Sidegrades and downgrades are free, but upgrades always take priority.
e.g. Nightslayer Cover drops. Rogue #1 has no epic hat yet, rogue #2 has Bloodfang but wants to grab NS too to mix'n'match set bonuses. Rogue #1 gets first priority regardless of their DKP standings.
There is no priority distinction between small and big upgrades.
e.g. Bloodfang Hood drops. Rogue #1 has Nightslayer now, rogue #3 has no epic hat. Priority is determined by their DKP, rogue #3 gets no boost for it being a bigger upgrade.
This has worked quite well, but here are some problems we have encountered.
1. imho our prices for different tiers of gear are too close together. A full tier 1 set costs 950 DKP, a full tier 2 set only costs 1150. So upgrading an entire tier 1 set to tier 2 costs roughly as much as looting your first two tier 1 pieces. Result: raider #1 could be only a small amount in front of raider #2 on the standings, from just doing a handful more MC raids, and then chain-loot an entire tier 2 set without dropping off the top of the standing. Solution: we should definitely have made bigger differences in pricing between tiers of gear.
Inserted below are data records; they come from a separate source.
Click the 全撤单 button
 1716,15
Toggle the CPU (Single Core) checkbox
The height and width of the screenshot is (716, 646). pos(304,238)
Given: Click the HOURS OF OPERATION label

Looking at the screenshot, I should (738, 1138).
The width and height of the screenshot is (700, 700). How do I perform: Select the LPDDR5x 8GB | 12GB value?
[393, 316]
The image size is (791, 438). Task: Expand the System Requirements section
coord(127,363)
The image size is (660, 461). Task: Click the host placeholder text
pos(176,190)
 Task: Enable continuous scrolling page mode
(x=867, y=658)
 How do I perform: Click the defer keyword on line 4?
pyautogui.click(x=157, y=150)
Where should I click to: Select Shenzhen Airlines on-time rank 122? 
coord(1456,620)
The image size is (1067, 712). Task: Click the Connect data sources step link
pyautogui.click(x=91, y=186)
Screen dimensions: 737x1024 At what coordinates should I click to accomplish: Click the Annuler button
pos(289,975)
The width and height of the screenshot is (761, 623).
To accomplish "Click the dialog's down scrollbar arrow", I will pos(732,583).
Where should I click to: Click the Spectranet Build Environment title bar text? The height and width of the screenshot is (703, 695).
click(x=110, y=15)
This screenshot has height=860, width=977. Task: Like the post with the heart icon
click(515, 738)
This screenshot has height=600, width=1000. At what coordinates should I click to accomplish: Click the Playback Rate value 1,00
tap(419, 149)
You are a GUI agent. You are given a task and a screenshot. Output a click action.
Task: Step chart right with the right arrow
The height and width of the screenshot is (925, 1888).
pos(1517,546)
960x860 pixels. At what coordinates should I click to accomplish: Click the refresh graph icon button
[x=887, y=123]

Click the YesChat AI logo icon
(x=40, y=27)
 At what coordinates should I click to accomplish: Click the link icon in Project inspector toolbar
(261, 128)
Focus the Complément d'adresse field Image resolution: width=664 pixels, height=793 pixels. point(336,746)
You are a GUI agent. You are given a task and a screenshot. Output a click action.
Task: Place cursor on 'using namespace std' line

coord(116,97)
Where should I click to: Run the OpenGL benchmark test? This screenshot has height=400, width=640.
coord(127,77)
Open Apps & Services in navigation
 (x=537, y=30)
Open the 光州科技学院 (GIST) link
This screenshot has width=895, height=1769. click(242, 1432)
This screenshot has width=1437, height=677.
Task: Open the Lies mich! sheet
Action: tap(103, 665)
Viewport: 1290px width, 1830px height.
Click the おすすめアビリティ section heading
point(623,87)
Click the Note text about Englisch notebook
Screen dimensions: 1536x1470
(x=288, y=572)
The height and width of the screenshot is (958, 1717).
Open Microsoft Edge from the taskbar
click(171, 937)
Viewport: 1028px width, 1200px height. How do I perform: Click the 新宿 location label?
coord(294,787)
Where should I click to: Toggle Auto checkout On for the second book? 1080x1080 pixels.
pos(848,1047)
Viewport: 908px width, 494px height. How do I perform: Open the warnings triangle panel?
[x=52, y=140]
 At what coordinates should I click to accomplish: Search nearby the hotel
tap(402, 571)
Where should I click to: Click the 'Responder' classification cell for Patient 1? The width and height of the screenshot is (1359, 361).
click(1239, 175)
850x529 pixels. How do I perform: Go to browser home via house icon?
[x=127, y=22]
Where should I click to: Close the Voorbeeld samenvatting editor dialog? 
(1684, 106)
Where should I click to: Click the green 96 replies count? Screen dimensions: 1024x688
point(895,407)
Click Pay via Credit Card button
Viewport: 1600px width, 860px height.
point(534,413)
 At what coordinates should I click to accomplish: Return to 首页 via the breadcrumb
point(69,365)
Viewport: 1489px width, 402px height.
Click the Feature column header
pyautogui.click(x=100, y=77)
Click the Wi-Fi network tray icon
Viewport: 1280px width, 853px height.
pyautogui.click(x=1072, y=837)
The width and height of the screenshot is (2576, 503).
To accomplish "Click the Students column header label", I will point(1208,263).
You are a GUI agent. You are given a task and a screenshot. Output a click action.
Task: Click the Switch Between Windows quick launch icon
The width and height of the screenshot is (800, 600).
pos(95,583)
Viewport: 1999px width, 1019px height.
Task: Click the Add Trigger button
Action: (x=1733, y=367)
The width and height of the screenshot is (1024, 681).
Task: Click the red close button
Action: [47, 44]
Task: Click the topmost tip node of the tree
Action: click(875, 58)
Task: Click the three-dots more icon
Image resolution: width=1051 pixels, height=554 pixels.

2. Free downgrades and sidegrades (assuming nobody wants to upgrade and pay DKP for an item) encourages people to loot stuff they're never ever going to use, rather than have it sharded and add to our nexus crystal stocks. This is only a very minor problem. Solution: a minor tweak, like charging a minimal amount of DKP for all downgrades and sidegrades; alternatively, making people who downgrade or sidegrade donate a nexus crystal to the guild bank.
3. Upgrades taking priority over sidegrades and downgrades can mess up people trying to accumulate multiple gear sets. e.g. a warrior is trying to assemble a tanking suit and a DPS suit. We have Flameguard Gauntlets valued at 125, Gauntlets of Wrath at 150. If Flameguard Gauntlets drop for him first, he can loot them for 125, then next week, if Gauntlets of Wrath drop in BWL, he can upgrade to them for 25. However if loots Gauntlets of Wrath first, the Flameguards are now a downgrade, and he can't loot them unless there are no other warriors wanting to get them as an upgrade. Big differences in looting outcomes depending purely on the luck of what order items drop in = unhappy raiders. Solution: We instituted a rule that you can volunteer to pay full price for a downgrade or sidegrade, in which case you get normal DKP order priority. I'm not convinced this is a great solution, though.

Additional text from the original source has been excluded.